US dollar closes higher at NT$30.061 on Taipei forex
August 8, 2014, 12:00 am TWN
TAIPEI--The U.S. dollar rose against the Taiwan dollar Thursday, gaining NT$0.005 to close at the day's high of NT$30.061 after moving only slightly in a quiet session and recovering from earlier losses, dealers said.
As the market had widely anticipated, the local central bank bought into the U.S. dollar in the latter part of the session, with the bank taking cues from a falling South Korean won to boost the U.S. dollar and make the Taiwan dollar cheaper in a bid to strengthen Taiwan's exports, the dealers said.
The greenback opened at NT$30.056 and moved to a low of NT$29.880 before rebounding. Turnover totaled US$553 million during the trading session.
After opening flat, the U.S. dollar soon fell into the red as traders were encouraged by the strength of the Chinese yuan to raise their holdings in the Taiwan dollar, the dealers said.
After the People's Bank of China hiked the yuan's reference rate against the U.S. dollar, the Chinese currency rose 0.11 percent against the greenback at one point, which served as an indication to traders here to buy into the Taiwan dollar for most of the session, the dealers said.
The stronger yuan also resulted from market expectations that China will report a year-on-year 7 percent increase in its exports for July, indicating that the second-largest economy in the world continues to steam ahead, they added.

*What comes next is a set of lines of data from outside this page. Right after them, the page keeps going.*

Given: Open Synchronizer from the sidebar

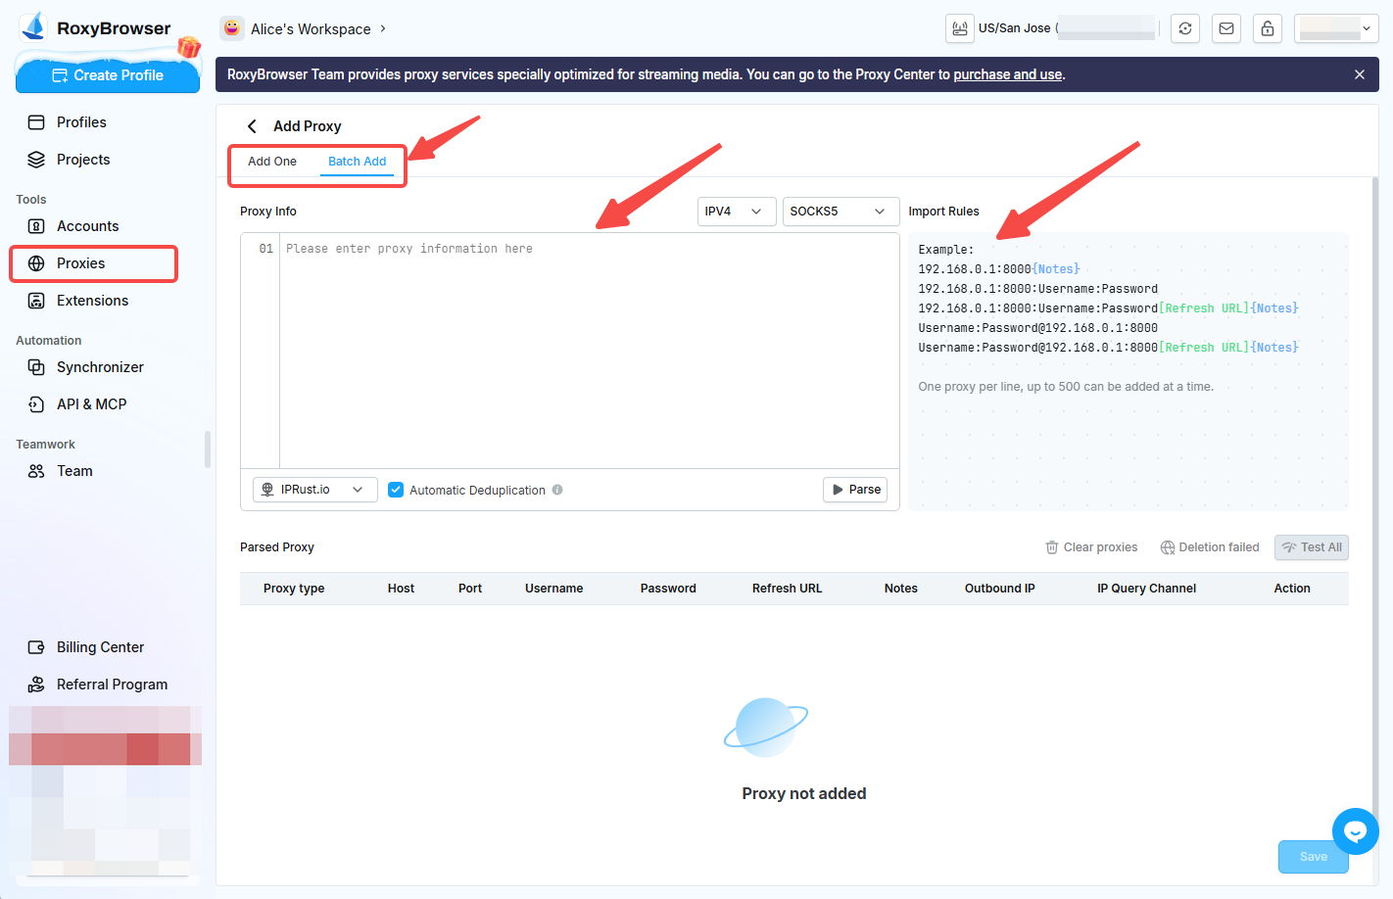Looking at the screenshot, I should pos(100,367).
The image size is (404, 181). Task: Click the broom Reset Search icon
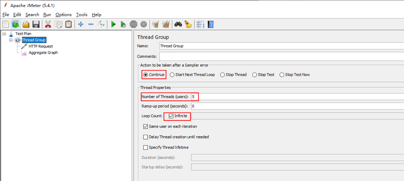[x=188, y=24]
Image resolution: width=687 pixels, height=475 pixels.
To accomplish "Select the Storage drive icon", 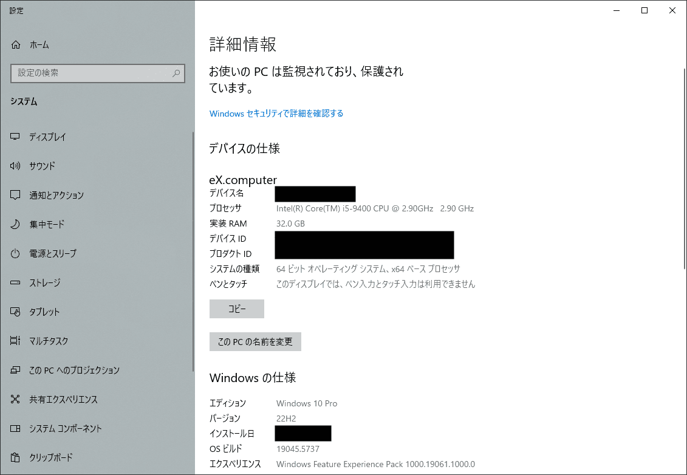I will [x=16, y=283].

Before the local central bank's intervention, the losses suffered by the U.S. dollar against the Taiwan dollar were capped by foreign institutional selling in the local market, which lowered demand for the local currency to some extent, the dealers said.
Foreign institutional investors served as net sellers of NT$1.40 billion (US$46.57 million)-worth of local shares to drag down the weighted index on the Taiwan Stock Exchange by 0.13 percent at 9,131.44 by the close.
After witnessing the won falling against the U.S. dollar, the local central bank stepped in to help the greenback rise back to NT$30, a level the market believes the bank wants to maintain to allow Taiwanese exporters an edge in their competition with South Korean rivals, the dealers said.